A bug-free, cross platform, rock-solid HTCondor would be great. Sadly the existing HTCondor is a buggy turd. I've fixed some stuff in it and a lot of the code is eye-roll worthy. I can practically guarantee you hours of wondering why something that by any reasonable expectation should be working isn't working, and not giving any meaningful error message.
But like you said, a really solid HTCondor rewrite with the Stork stuff baked in would pretty much be all anyone should need, I think. It's not like you'd even really need to dramatically re-architect the thing. The problems with HTCondor really are mostly just code quality and the user experience.
How big are the data sets? How does it compare with the MapReduce paradigm?
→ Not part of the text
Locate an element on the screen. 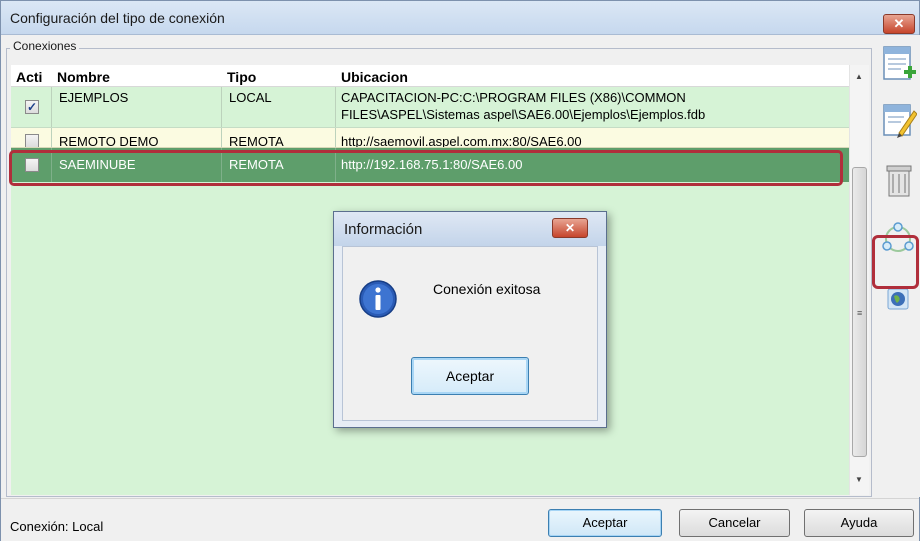  title-bar: Configuración del tipo de conexión ✕ is located at coordinates (460, 18).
I see there is this Dagman project which sounds similar to some of the newer Big Data frameworks that use a DAG model. I will make an uneducated guess that it deals with lots of computation on smaller sized data (data that fits on a machine). Maybe you have 1 GB or 10 GB of data that you want to run through many (dozens?) of transformations. So you need many computers to do the computation, but not necessarily to store the data.
I would guess another major difference is that there is no shuffle (distributed sort)? That is really what distinguishes MapReduce from simple parallel batch processing -- i.e. the thing that connects the Map and Reduce steps (and one of the harder parts to engineer).
In MapReduce you often have data much bigger than a single machine, e.g. ~100 TB is common, but you are doing relatively little computation on it. Also MapReduce tolerates many node failures and thus scales well (5K+ machines for a single job), and tries to reign in stragglers to reduce completion time.
I am coming from the MapReduce paradigm... I know people were doing "scientific computing" when I was in college but I never got involved in it :-( I'm curious how the workloads differ.